Fighting Anti-Israeli Bias

Countering
Item 7

THE UNHRC'S STANDING AGENDA ITEM
TARGETING ISRAEL

Claims

Claim 4: Israel commits ethnic cleansing against the Palestinians

examples

South Africa, 42nd Session

“South Africa is concerned that the annexation of Palestinian territory is highly likely in the South Hebron Hills and Jordan Valley, selected because of their low population density, with potential for ethnic cleansing.”

Kuwait, 41st Session

“The occupying Power continues…to pursue a policy of ethnic cleansing.”

Qatar, 42nd Session

“This is a racist settler occupation that seeks ethnic cleansing against Palestinians and the destruction of their identity.”

Our Response

UN Watch

Ethnic cleansing, according to the United Nations, “has not been recognized as an independent crime under international law.” However, the term, which originated in the context of the conflict in the former Yugoslavia in the 1990s, is used in various UN resolutions and institutions as well as in other international bodies.
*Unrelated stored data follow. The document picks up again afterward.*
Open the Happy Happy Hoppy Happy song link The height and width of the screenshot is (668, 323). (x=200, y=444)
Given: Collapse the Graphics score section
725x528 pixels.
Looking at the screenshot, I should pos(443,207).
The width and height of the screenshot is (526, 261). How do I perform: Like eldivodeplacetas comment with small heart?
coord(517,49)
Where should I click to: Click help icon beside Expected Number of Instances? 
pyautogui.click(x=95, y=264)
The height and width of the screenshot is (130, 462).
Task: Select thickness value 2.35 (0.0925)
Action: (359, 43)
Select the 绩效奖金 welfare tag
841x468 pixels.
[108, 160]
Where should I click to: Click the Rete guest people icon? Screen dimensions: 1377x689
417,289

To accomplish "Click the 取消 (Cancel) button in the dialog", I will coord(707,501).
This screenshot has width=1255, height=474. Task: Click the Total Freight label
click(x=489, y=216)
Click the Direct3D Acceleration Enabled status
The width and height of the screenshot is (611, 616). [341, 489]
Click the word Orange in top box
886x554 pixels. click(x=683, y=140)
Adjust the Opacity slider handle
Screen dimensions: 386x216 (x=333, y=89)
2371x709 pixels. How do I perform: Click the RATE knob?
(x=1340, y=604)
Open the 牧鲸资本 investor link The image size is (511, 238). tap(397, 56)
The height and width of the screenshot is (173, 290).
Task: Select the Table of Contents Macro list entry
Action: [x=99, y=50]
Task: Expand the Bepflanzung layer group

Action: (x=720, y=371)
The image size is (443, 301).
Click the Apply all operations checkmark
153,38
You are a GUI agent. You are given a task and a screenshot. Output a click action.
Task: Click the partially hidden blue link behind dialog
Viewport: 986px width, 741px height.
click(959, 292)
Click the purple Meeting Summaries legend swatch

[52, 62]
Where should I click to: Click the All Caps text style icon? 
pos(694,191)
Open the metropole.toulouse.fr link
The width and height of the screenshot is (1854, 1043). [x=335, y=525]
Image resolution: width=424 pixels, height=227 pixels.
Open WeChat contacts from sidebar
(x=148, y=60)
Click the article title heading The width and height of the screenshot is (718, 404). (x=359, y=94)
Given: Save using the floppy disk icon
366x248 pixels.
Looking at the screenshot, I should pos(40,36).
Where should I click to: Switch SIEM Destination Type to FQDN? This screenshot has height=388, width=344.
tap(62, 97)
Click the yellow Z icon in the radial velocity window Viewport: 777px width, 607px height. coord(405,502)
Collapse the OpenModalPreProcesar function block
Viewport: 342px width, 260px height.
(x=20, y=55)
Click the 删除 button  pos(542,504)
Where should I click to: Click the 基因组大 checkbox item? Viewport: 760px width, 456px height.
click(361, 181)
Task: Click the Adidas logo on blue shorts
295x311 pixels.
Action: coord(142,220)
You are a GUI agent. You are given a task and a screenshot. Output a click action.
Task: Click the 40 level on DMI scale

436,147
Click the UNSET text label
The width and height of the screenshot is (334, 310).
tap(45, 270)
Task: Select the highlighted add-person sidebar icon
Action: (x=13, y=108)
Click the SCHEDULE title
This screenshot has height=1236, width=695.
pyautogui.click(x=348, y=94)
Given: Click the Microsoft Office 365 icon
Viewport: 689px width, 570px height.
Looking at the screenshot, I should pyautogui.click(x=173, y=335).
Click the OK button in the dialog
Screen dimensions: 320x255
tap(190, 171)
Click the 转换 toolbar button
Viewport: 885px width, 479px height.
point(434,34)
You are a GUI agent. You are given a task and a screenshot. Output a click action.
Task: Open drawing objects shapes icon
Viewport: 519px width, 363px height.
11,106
The UN commission of experts that investigated international law violations in the Yugoslavia conflict applied the following definitions: “rendering an area ethnically homogeneous by using force or intimidation to remove persons of given groups from the area” and “a purposeful policy designed by one ethnic or religious group to remove by violent and terror-inspiring means the civilian population of another ethnic or religious group from certain geographic areas.”[1]

Ethnic cleansing in former Yugoslavia

In that conflict, Serbian forces used violence to remove the non-Serbian local population from certain strategic areas that linked Serbia proper with Serb-inhabited areas in Bosnia and Croatia. As documented by the UN Commission on Yugoslavia and the International Criminal Tribunal for the Former Yugoslavia, the means used included mass murder, torture, rape and other forms of sexual assault; burning villages to the ground; destruction of cultural or religious monuments; and forcible expropriation of property.[2] These acts were carried out in a manner designed to instill terror among the local civilians and cause them to flee. Furthermore, they were highly orchestrated — supervised by “crisis committees,” which were comprised of local leaders working with the Bosnian-Serb Army.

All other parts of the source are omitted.